- **Data provided**
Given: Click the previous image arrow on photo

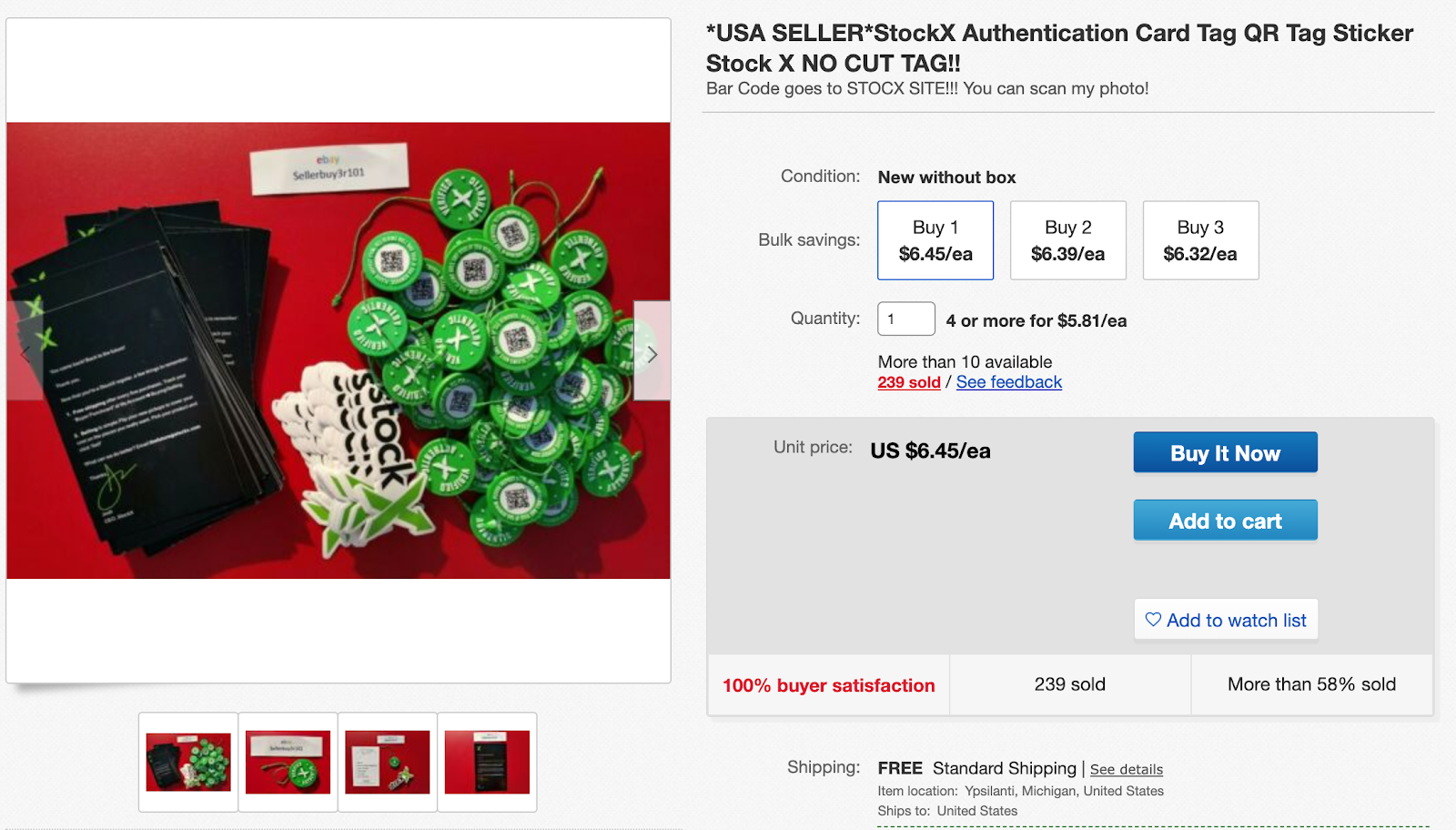Looking at the screenshot, I should [x=25, y=351].
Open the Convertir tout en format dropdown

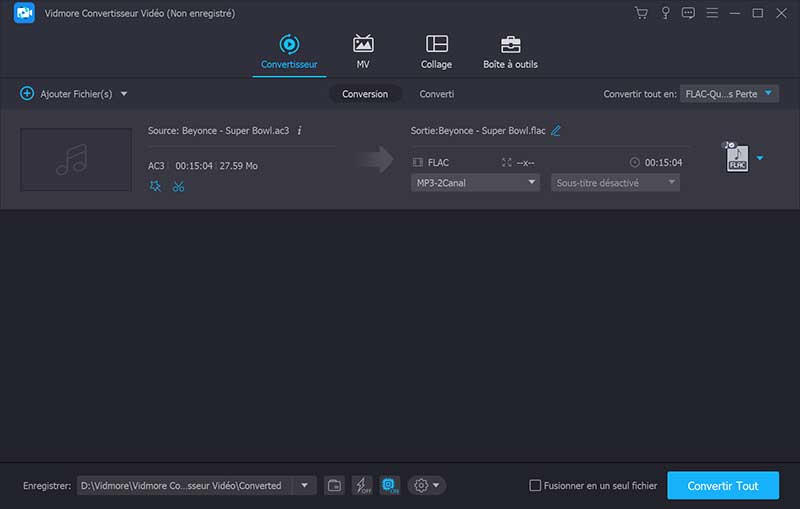coord(729,93)
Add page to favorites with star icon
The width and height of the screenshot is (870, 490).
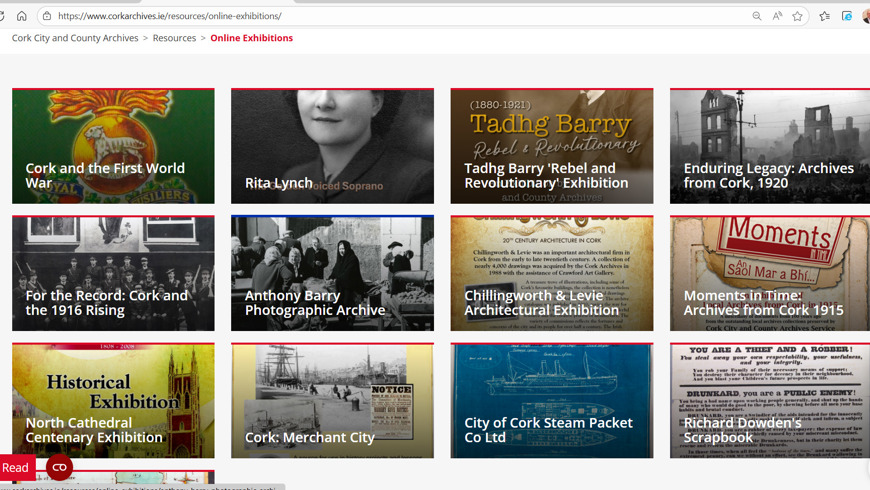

- **Instruction**
Update the listing above by replacing "dropdown" with "menu" and leaving everything else unchanged. Omit the pictures from your answer.

- **Finished task**
Given: Click the previous image arrow on photo

Looking at the screenshot, I should [x=25, y=351].
Open the Convertir tout en format menu

coord(729,93)
Add page to favorites with star icon
The width and height of the screenshot is (870, 490).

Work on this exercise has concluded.